Inkongruentes Erzählen liegt dann
vor, wenn der Erzähler, wie das bei der
figuralen
bzw.
personalen Perspektive der Fall ist, nicht das wiedergibt, was er
selbst wahrgenommen hat, sondern "scheinbar eigene Wahrnehmungen
darstellend, in Wirklichkeit die subjektive Wahrnehmung einer oder
mehrerer der erzählten Figuren (reproduziert)" (ebd.,
S.126)
Perspektiven des Autors und des Erzählers
Wenn von Perspektiven die Rede ist, sollte man
zuallererst daran denken, welche Instanzen eines Erzähltextes überhaupt
zur Gestaltung von Perspektive in Frage kommen.
Grundsätzlich kommen dafür nur zwei Perspektiven in
Frage:
Für größere Ansicht bitte anklicken!
Die Perspektiven des Erzählers bzw. der Erzählinstanz
Für die Erzähltextanalyse sind vor allem die beiden
Perspektiven wichtig, die dem Erzähler zugeordnet werden können.
Der Erzähler kann eine narratoriale oder figurale
Perspektive einnehmen. (vgl.
Schmid 2005,
S.132ff.)
-
Narratorial ist die Perspektive angelegt, wenn sie nicht figural
ist. Was zunächst etwas verwirrend erscheinen mag, hat doch seinen Sinn.
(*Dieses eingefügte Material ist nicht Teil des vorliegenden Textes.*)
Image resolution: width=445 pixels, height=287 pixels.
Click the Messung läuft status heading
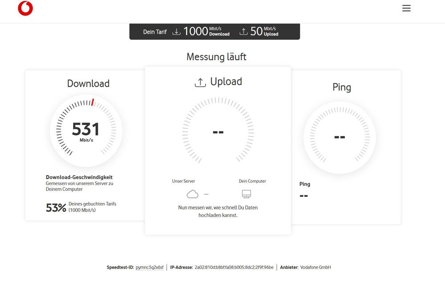pyautogui.click(x=216, y=57)
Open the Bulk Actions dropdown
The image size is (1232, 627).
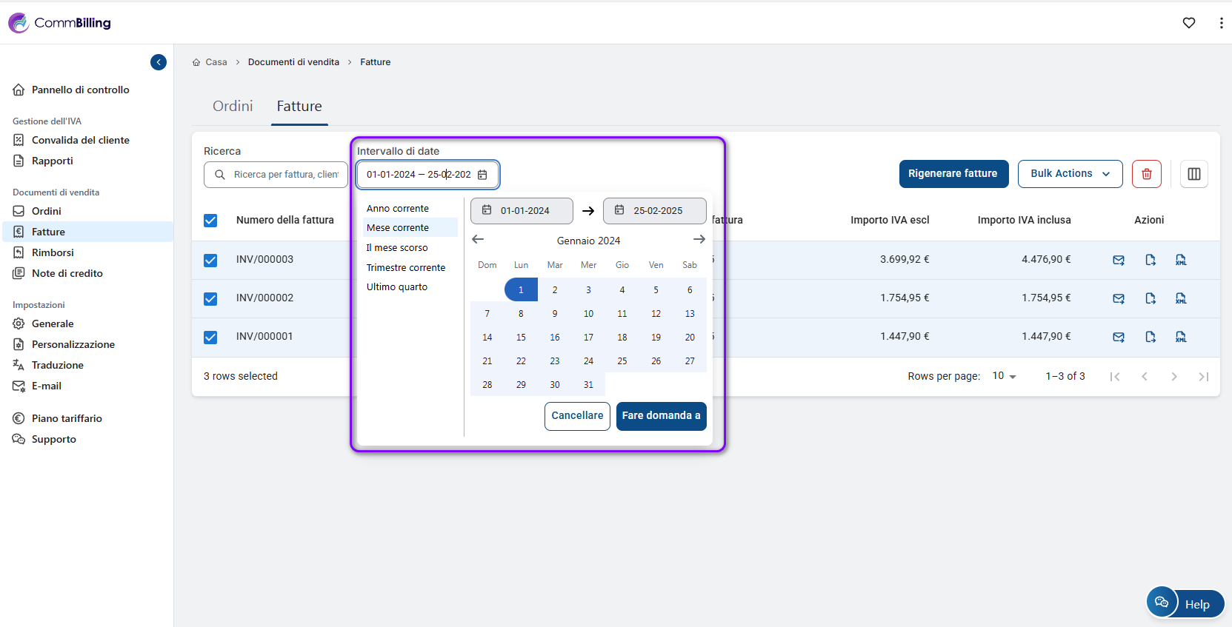pyautogui.click(x=1070, y=174)
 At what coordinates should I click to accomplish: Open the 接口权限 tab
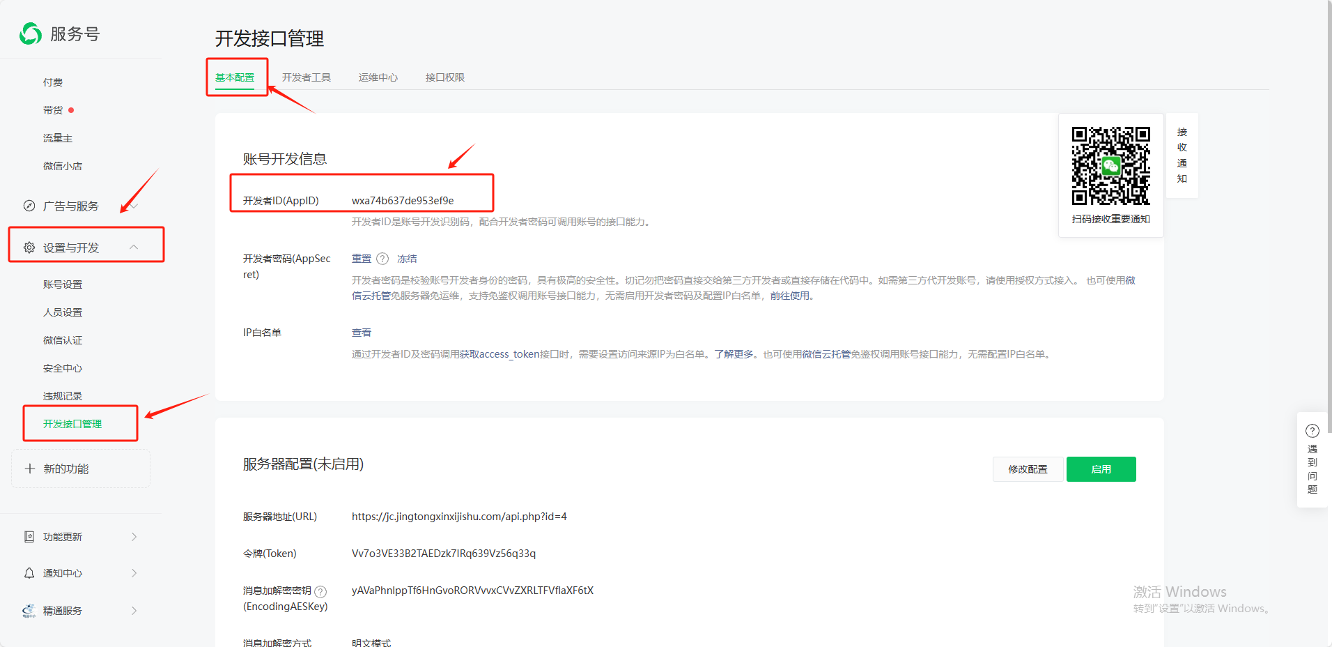coord(444,77)
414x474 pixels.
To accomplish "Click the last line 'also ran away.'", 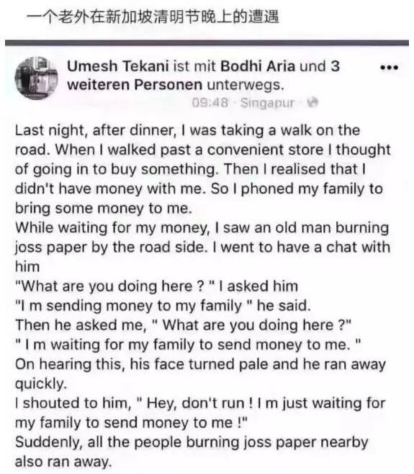I will click(63, 462).
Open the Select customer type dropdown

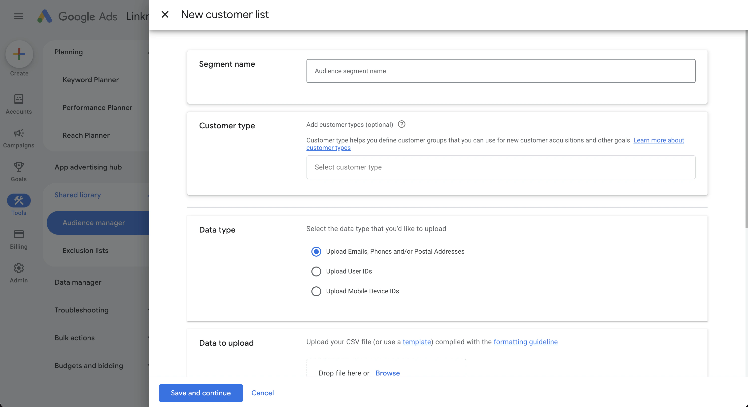(x=501, y=167)
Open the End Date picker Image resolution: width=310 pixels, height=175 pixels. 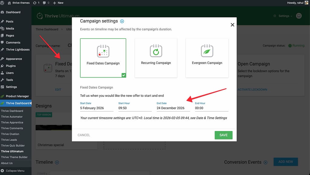[173, 108]
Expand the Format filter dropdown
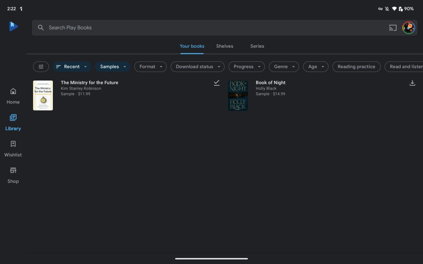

Denn: Da Erzählen ohne Perspektive und damit subjektive Wahrnehmung und
Gestaltung prinzipiell unmöglich ist, liegt auch dann eine narratoriale
Perspektive vor, wenn der Erzähler sich fast vollständig hinter das
erzählte Geschehen zurückzieht, die Geschichte ohne Spuren eines
Erzählers quasi erzählerlos und "objektiv" gestaltet daherkommt. Im
Normalfall allerdings kann man den Erzähler gut "heraushören", wenn er
z. B. ein Geschehen kommentiert und die Gedanken und Gefühle aller
x-beliebigen Figuren als Introspektion wiedergeben kann.
Wichtig:
Eine "neutrale" Perspektive gibt es also de facto nicht, es sei
denn, man will damit die oft beobachtbare Tendenz der narratorialen
Perspektive zur quasi Unkenntlichkeit bezeichnen oder das
Wertungsverhalten des Erzählers beschreiben, der sich in solchen Fällen
eben Kommentaren und sonstiger Einmischungen enthält. Nur in dieser
eingeschränkten Weise macht es Sinn, von einem "neutralen"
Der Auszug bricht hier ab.